Случилось вот что. Каникулы подходили к концу. Глубоко за полдень мы с родителями вернулись с моря, чтобы переждать самое пекло в тенечке виноградника, разросшегося беседкой. Наш хозяин, Николай Палыч, просто – дядя Коля, у которого мы заселялись каждое лето, как раз вернулся с пасеки, которую держал в степном Крыму.
В центр двора своего дома, забитого до последней уголка отдыхающими «дикарями», он выкатил огромную бочку, похожу на ступень космической ракеты. К бочке была придела заманчивая рукоятка, которая сама просилась крутануть ее. Во всяком случае, каждый из пацанов, а нас набралось человек семь равного возраста, поглядывали на нее с хищным интересом.

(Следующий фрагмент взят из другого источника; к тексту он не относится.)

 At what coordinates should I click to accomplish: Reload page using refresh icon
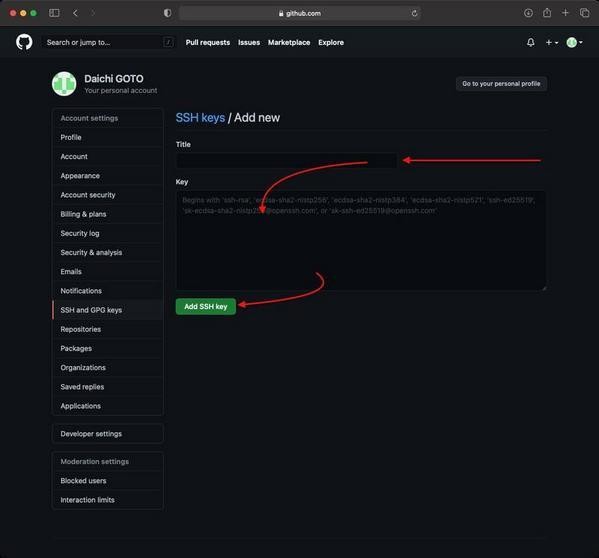[x=414, y=13]
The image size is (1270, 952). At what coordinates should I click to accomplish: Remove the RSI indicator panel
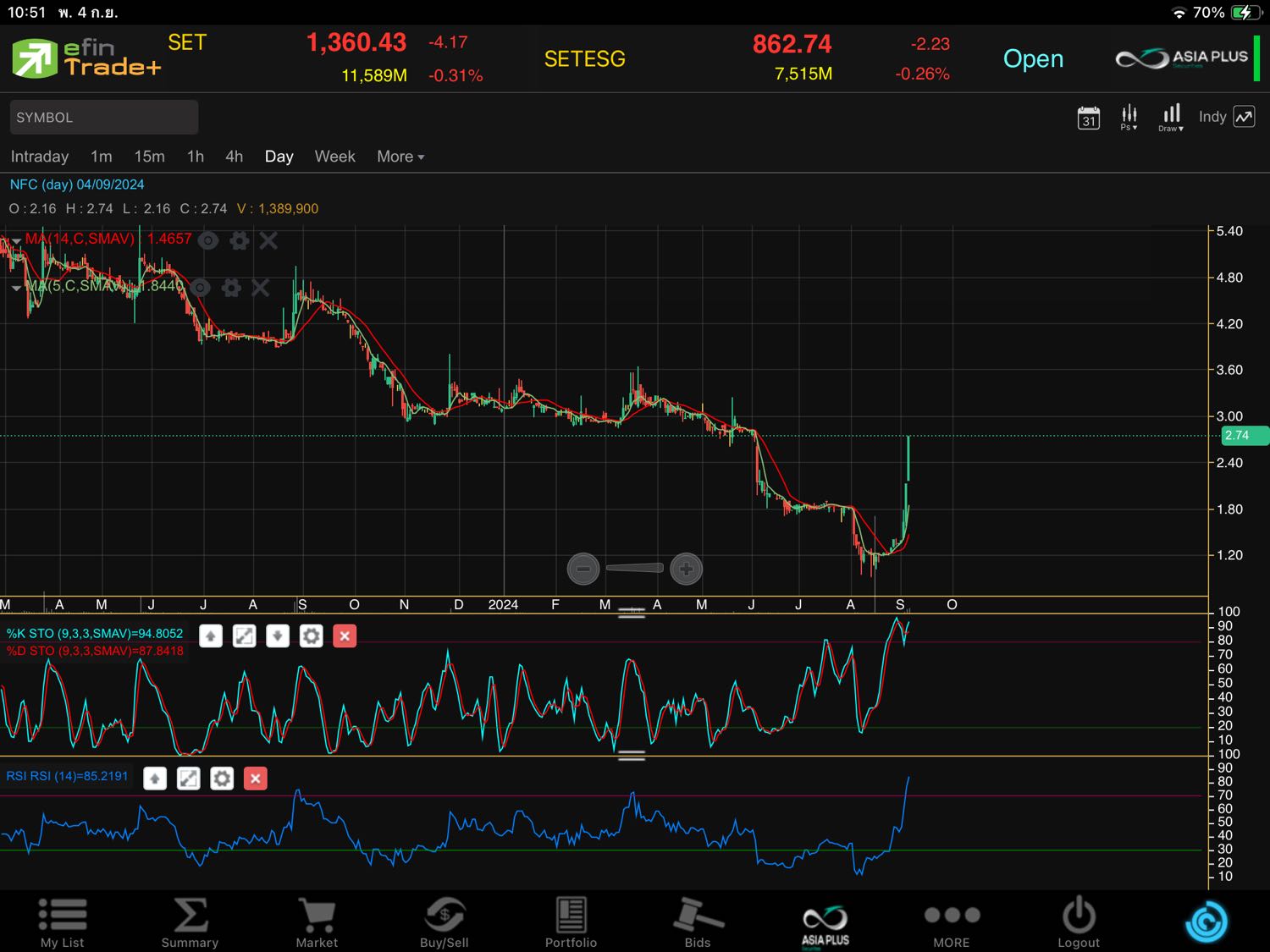(256, 779)
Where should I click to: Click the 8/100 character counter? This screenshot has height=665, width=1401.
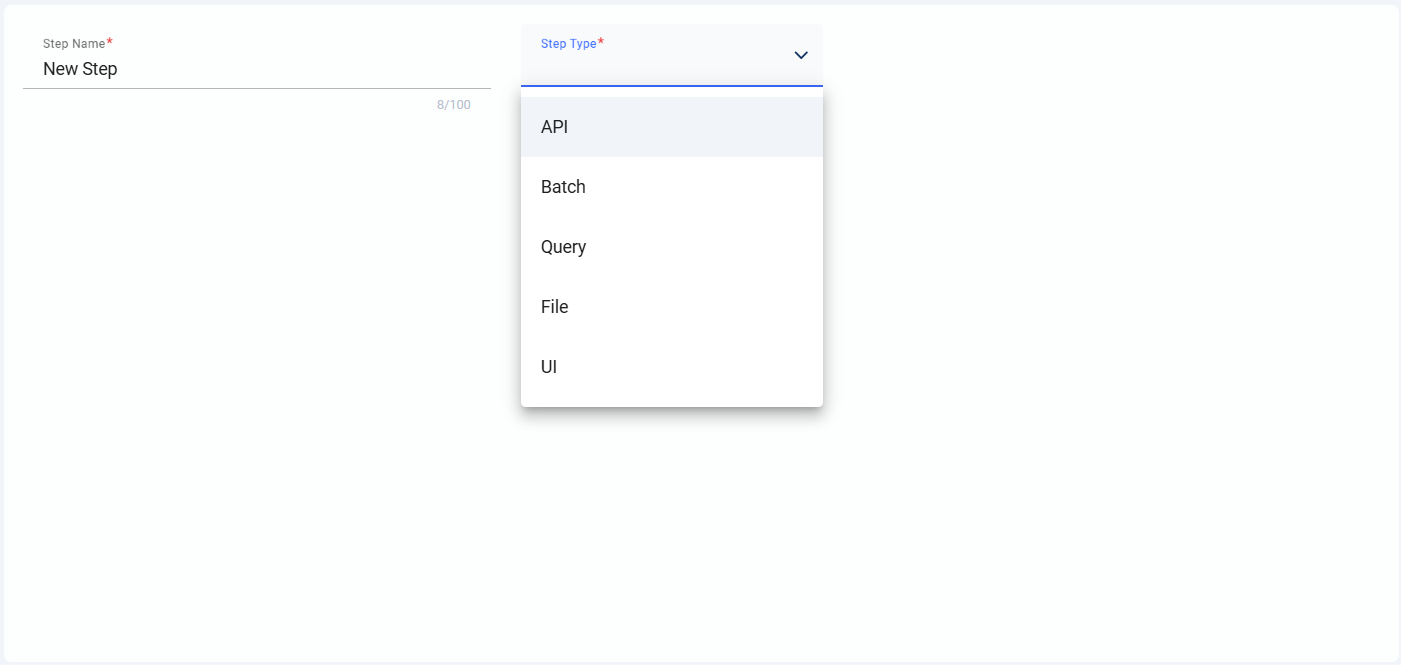pyautogui.click(x=453, y=105)
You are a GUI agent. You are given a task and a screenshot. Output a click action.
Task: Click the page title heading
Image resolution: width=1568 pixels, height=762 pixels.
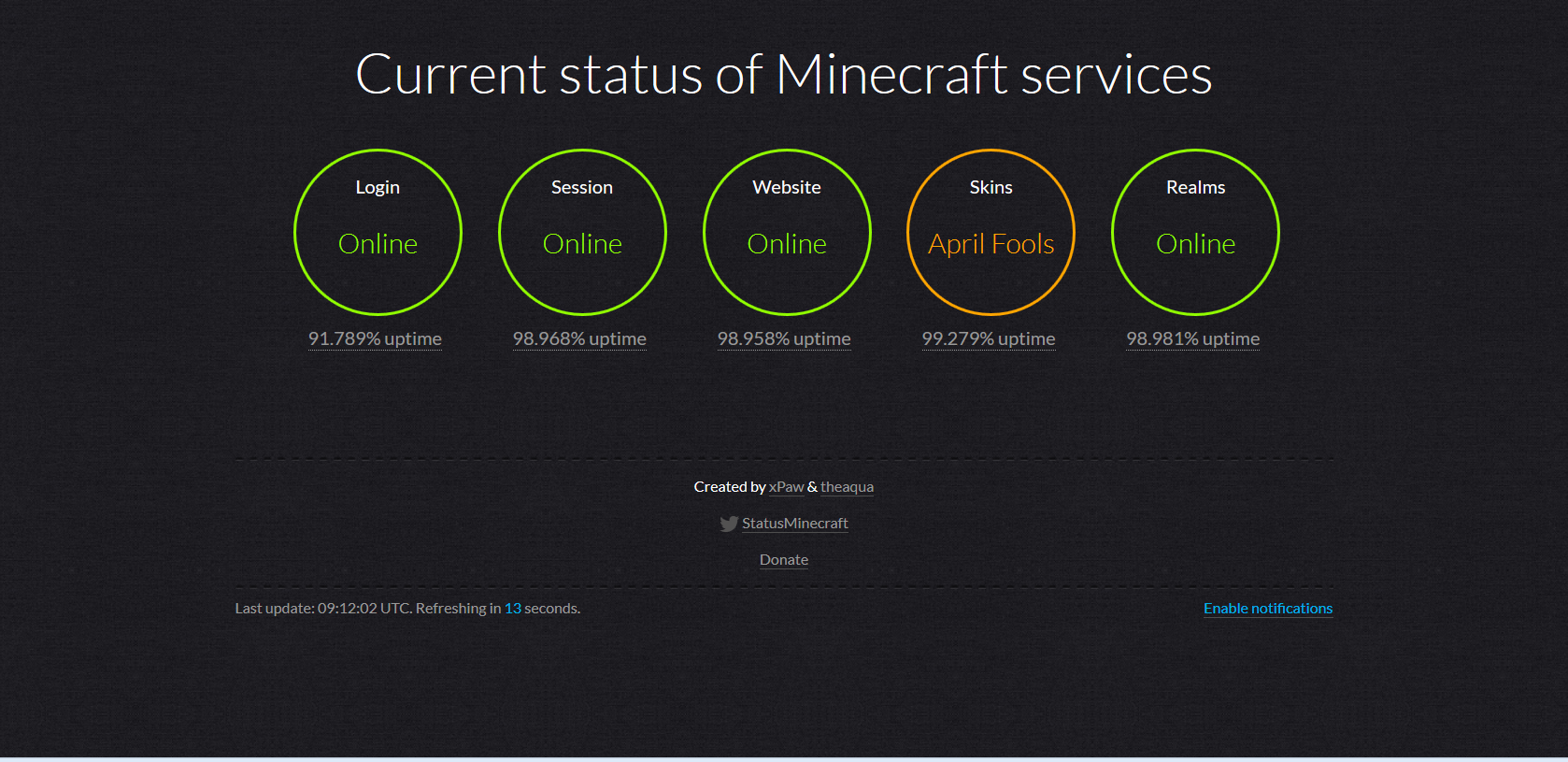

Дядя Коля засунул в железную рамку грязно-бурую пластину, всю в мелких ячейках, опустил в бочку и, о чудо, предложил крутить нам. Когда южный вечер повеял прохладой, мальчишки падали от усталости, а бочка наполнилась на половину. Дядя Коля зачерпнул из нее поварешкой и щедро навалил в глубокую миску золотистую лаву.
Указательный палец советского пионера – лучшая ложка. Мы вонзились в теплую, чуть упругую, как будто живую плоть, вытягивали палец, облитый, словно драгоценным лаком, и глубоким зевком слизывали волшебство. Мёд драл горло, забивал все запахи, но, Боже мой, какое это было наслаждение! Я бы променял вагон шоколада на то, чтобы лизнуть тот медок еще разок.
Мёд был чистейшим счастьем. И счастье было мёдом. Потом много раз я убеждался в правоте: счастье – мёд. Но эту первую капельку не с чем больше сравнить. Разве со скандинавским мифом о меде Познания. И то познание было сладким. И мёд был жизнью, и жизнь была мёдом. Пускай только в тот раз, в тот медовый крымский день. Но это день был.
В общем, мы крепко и навсегда подружились с мёдом. Честно говоря, до сих пор я не разбираюсь в его сортах. Я просто его люблю.